Emergent spatiotemporal organization in the endosomal network: Quantitative analysis via lattice light-sheet microscopy

The endosomal network is the cell's supply chain, connecting it to the outside world by enabling the import and export of materials, as well as associated information. Cargo-containing vesicles termed endosomes make up this dynamic network, moving through the cell and undergoing chemical reactions that update endosomal identity, thereby constraining possible interaction partners and subsequent routes, and providing a readout of the location of an endosome within the overall process. The molecular mechanisms of this system are well-characterized, but understanding its collective behavior remains a challenge due to the inherent complexity: emergent properties of the transport network can only be quantified by observing thousands of individual vesicles (typically 100s of nm) engaging in rapid, stochastic behaviors (requiring ~1 s time resolution) distributed across multiple spatial scales across the entire cell (spanning 10s of µm). Limitations in fast volumetric imaging historically prevented direct whole-cell measurements of absolute numbers of events, but lattice light-sheet microscopy has the capacity to capture the dynamic, stochastic nature of this process across the full cell.

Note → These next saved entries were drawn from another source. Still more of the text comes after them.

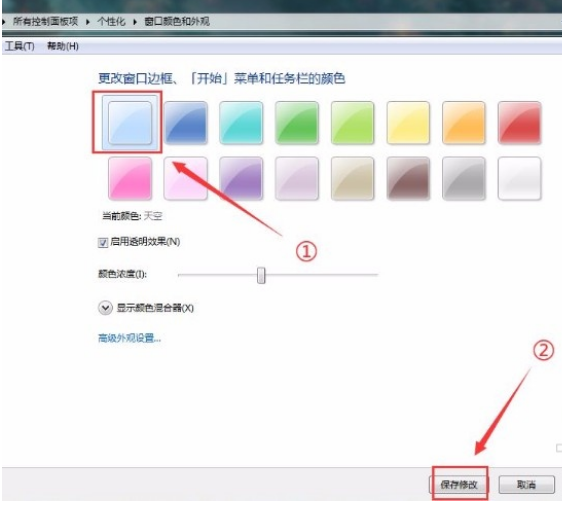Select the sky light-blue color swatch
Screen dimensions: 562x505
pos(130,123)
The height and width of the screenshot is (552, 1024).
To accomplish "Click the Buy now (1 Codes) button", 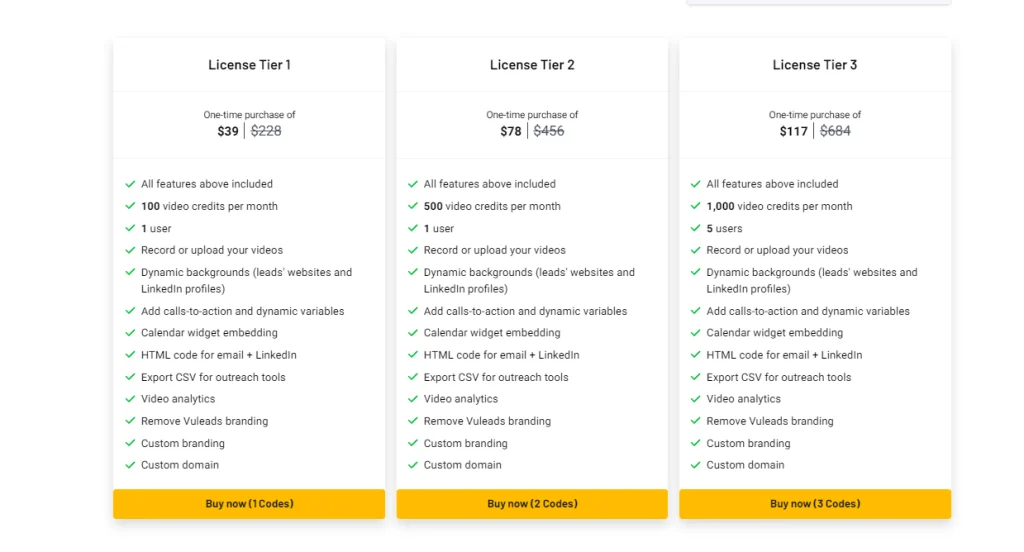I will pyautogui.click(x=249, y=504).
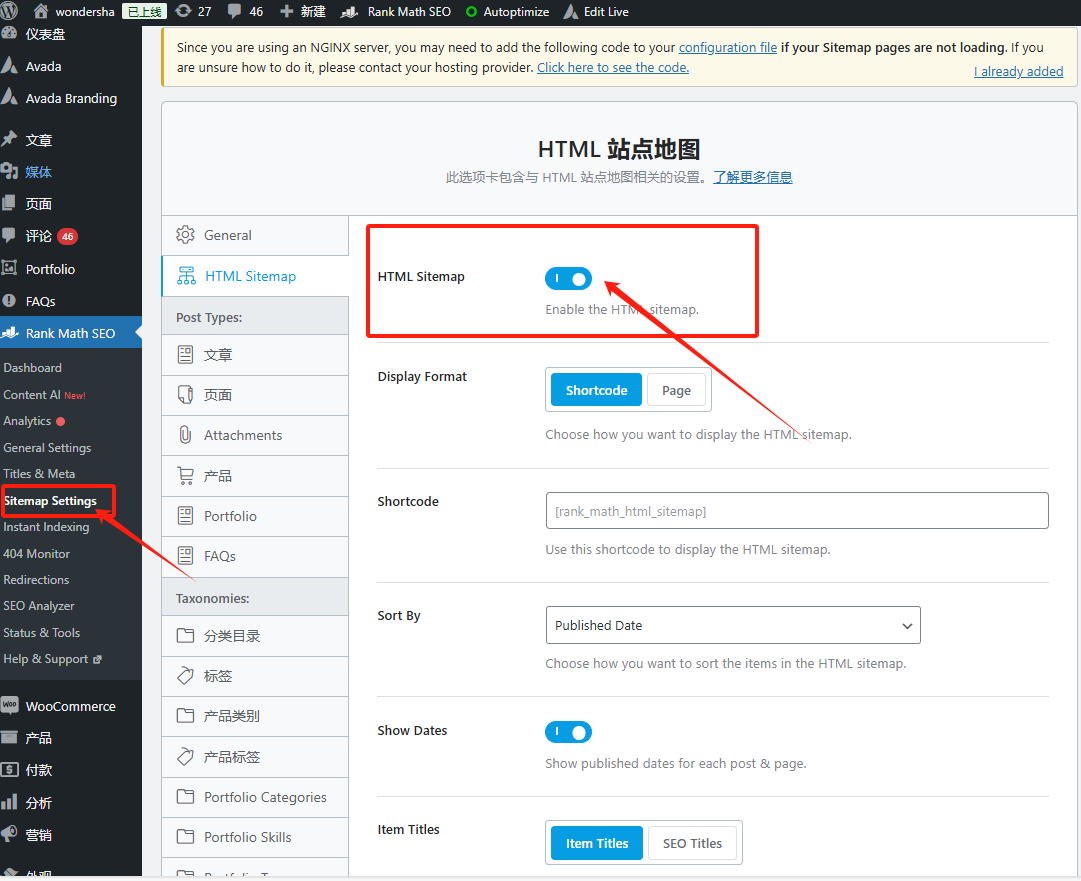
Task: Click the folder icon beside Portfolio Categories
Action: point(185,797)
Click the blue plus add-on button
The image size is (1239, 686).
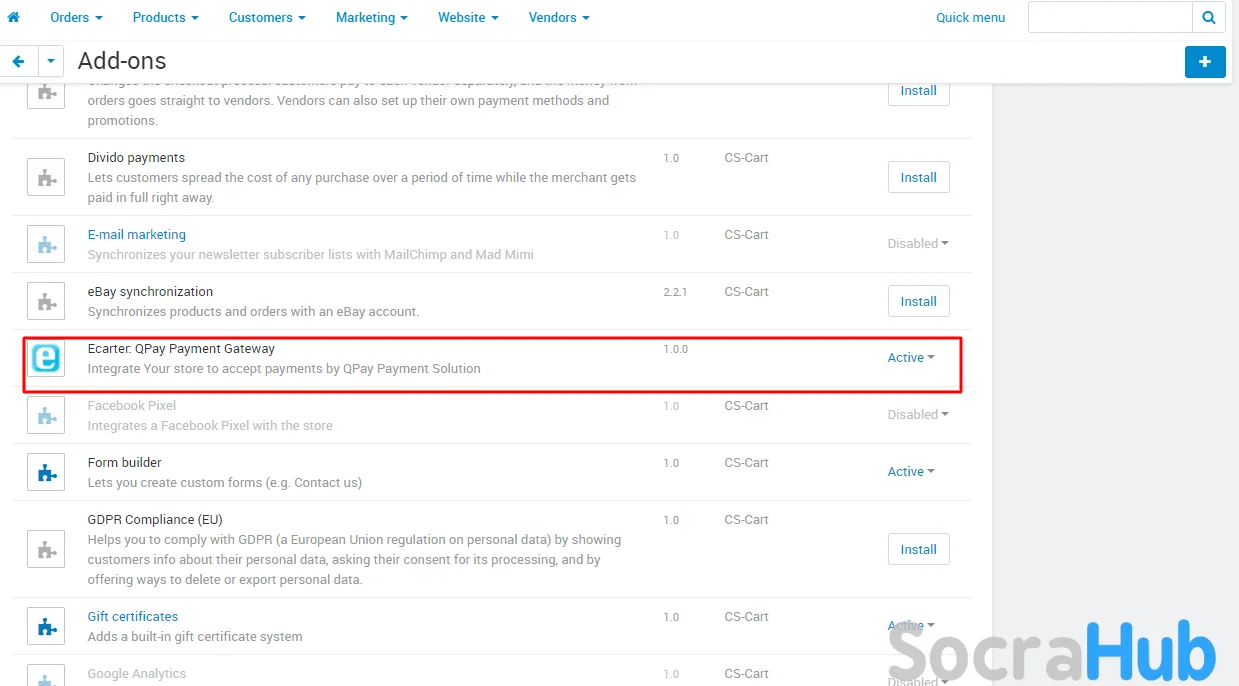point(1205,62)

Using this modality, we recently demonstrated that spatiotemporal organization emerges from stochastic interactions between endosomes of different identities in the conversion of very early to early endosomes, contrary to the conventional picture of orderly and isolated endosomal maturation. In combination with computational analysis routines to quantify complex endosomal dynamics over time (including motility, tubulation, collisions, conversions, fusion, and fission), this approach provides a transformative platform to map the endosomal system and quantitatively address hitherto intractable questions. We will discuss insights gleaned from the analysis of diverse events within single cells, and provide preliminary examples that extend this approach to multiple cells embedded within live tissue.